Some Useful Terms
- Ethics is the subfield of philosophy concerning the nature of right and wrong.
- Normative ethics is the subfield of Ethics concerning what standards to use when judging what we morally ought to do.
- Consequentialism is a normative ethical theory that judges the rightness or wrongness of actions entirely on their consequences or effects.
- Utilitarianism is a type of consequentialism that believes happiness and unhappiness ought to be maximized and minimized respectively.
Utilitarianism (1861) is the most famous book on the eponymous ethical theory. Due to its great influence on the study of ethics and short length of just under 100 pages (allowing for its continual use in undergraduate classrooms), it has maintained great relevance to the present day. It has played a key role in the history of consequentialist ethical theories and can be credited, in part, for their popularity.
Divided into five chapters, Mill describes what the theory of Utilitarianism is (and is not), how people might be motivated by it, his proof for it, and ends with an analysis of justice and its relationship with the theory. Throughout the first three chapters it is notable how much time Mill spends deflecting canards, or objections he does not consider to have merit due to their inaccurate assessment of what Utilitarianism is – some occurring before he even provides an outline of the theory itself.
This outline begins in chapter 2. The key principle Mill directs us to, is the much remarked upon Happiness Principle : Acts are right insofar as they tend to increase the overall happiness or decrease unhappiness. By happiness, Mill is eager to point out, he does not mean the trite notion of momentary bliss, but all the aspects of life that are satisfying or pleasurable. Additionally, in discerning what types of happiness are best, he uses a controversial criterion: of any pair of actions where everyone or nearly everyone who has tried both prefers one over the other, the preferred one is the one bringing greater happiness.
This, Mill believes, demonstrates that so-called higher pleasures of mental, moral, or aesthetic quality are better than lower, sensation-driven pleasures. It also leaves philosophizing and intellectual thinking as some of the greatest pleasures around — quite convenient for Mill, given that this is what he spent much of his time doing outside of political advocacy.
Furthermore, Mill notes, other principles often embedded in moral language, such as veracity or virtue, still have purchase in Utilitarianism. However, these are secondary principles, which, while good guideposts to moral behavior, are not the ultimate deciding factors of right and wrong. The ultimate judge of rightness and wrongness is the degree to which happiness has been increased or decreased.

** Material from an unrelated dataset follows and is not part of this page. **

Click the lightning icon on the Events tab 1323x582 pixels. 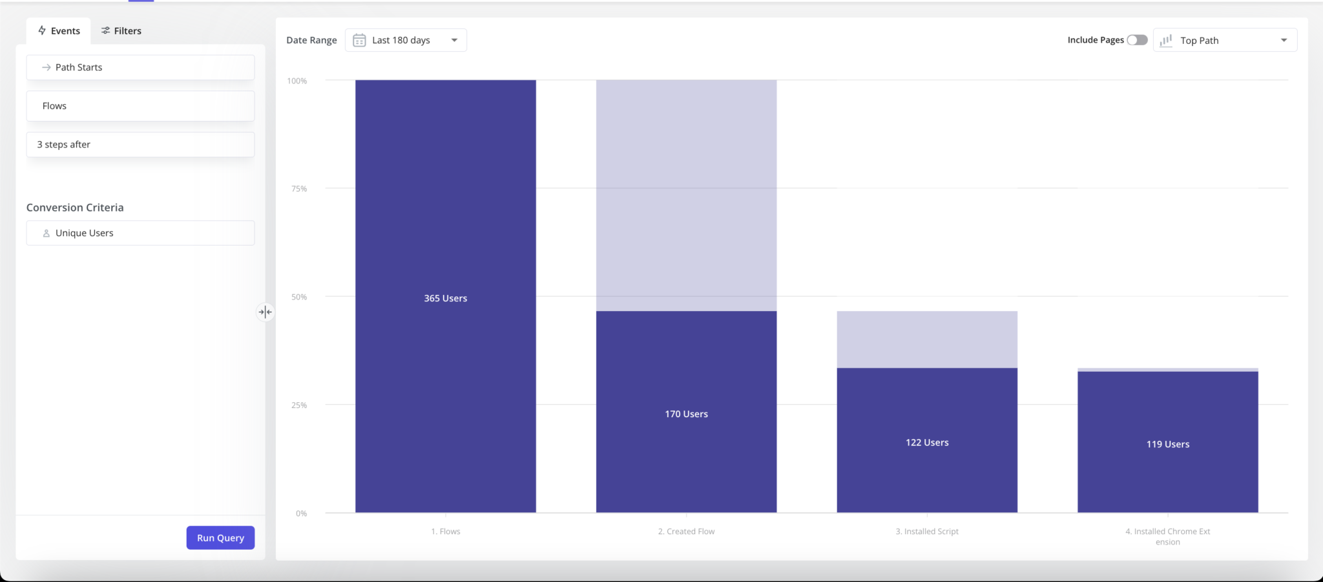[42, 30]
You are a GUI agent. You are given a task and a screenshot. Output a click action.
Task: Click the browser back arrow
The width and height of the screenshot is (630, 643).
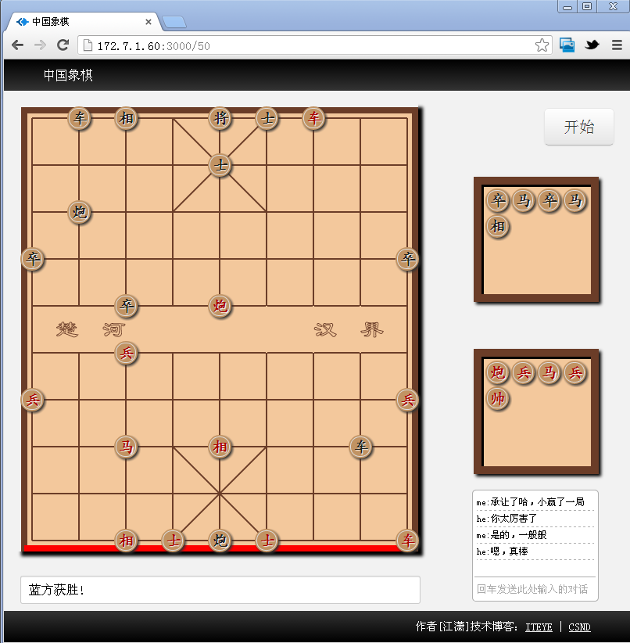coord(17,45)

In chapter 3, Mill dedicates significant time to describing how Utilitarianism is not unique from most ethical theories in certain ways. The same psychological and social sanctions will be used to prompt people to perform moral actions. While it may take time before the tenets of Utilitarianism seep out into society through education and persuasion, the mental and social tools to prompt moral behavior are already there, even if what is considered moral is changing.
In chapter 4, we are asked to consider how Utilitarianism might be proved. As he notes, this is no direct proof but is the best that can be asked for a moral theory. Roughly it goes:
- Everyone desires happiness
- The only way to prove what is desirable is to observe what people desire
- A person’s happiness is thus good for that person
- Therefore, the general happiness is good to the aggregate of people
Despite being warned that this was not a direct proof of mathematical strength, it does still feel underwhelming. Specifically, it is peculiar that Mill thinks it logical that one person’s happiness being good for them entails increasing the aggregate amount of happiness being good for the aggregate of people. Such a logical connection requires some other assumptions about what the aggregate of persons means and whether or not something can be good for them.
Through chapter 5, Mill considers the topic of justice. He searches for common attributes to conceptions of justice, and finds them to be grounded in a set of emotions that deal with self-preservation, some observed in other animals. These emotions, when constrained by social custom, motivate the creation of law. Mill points out, the etymology of justice demonstrates the deep connection it has to our legal foundations (Jus means law in Latin). But, he states that it is deeper than law, as the law itself can be unjust.
So, justice can be seen as the ways in which society protects our moral rights, sometimes through law. This means we all have a stake in the creation of just systems. Mill connects this to utility, and the happiness principle, by noting that just systems secure people’s basic security and alleviate many of the most basic concerns we have regarding harms that others might inflict upon us. However, justice is not systematic and it lies on top of some of our deeper intuitions concerning morality. At the base of our moral intuitions lies the notion of utility. Justice emerges from this. Furthermore, Mill argues, there are cases in which it would be moral to act expediently outside of what is just, yet within what is moral. This demonstrates that justice delineates a class of moral rules which emerge in societies to satisfy certain common emotions used for self-protection and fairness. This is less fundamental than the notion of what is moral, which Mills states is determined by the principle of utility.
Together, the chapters lay out a series of passages that contain many influential and compelling arguments in favor of, at the very least, a prioritization of happiness in any ethical system, if not adherence to Mill’s version of Utilitarianism itself. Mill’s work has been followed by a series of derivative ethical theories and has done much to advance the expanding moral circle, where greater moral concern is given to women, the impoverished, those in other countries, and non-human animals.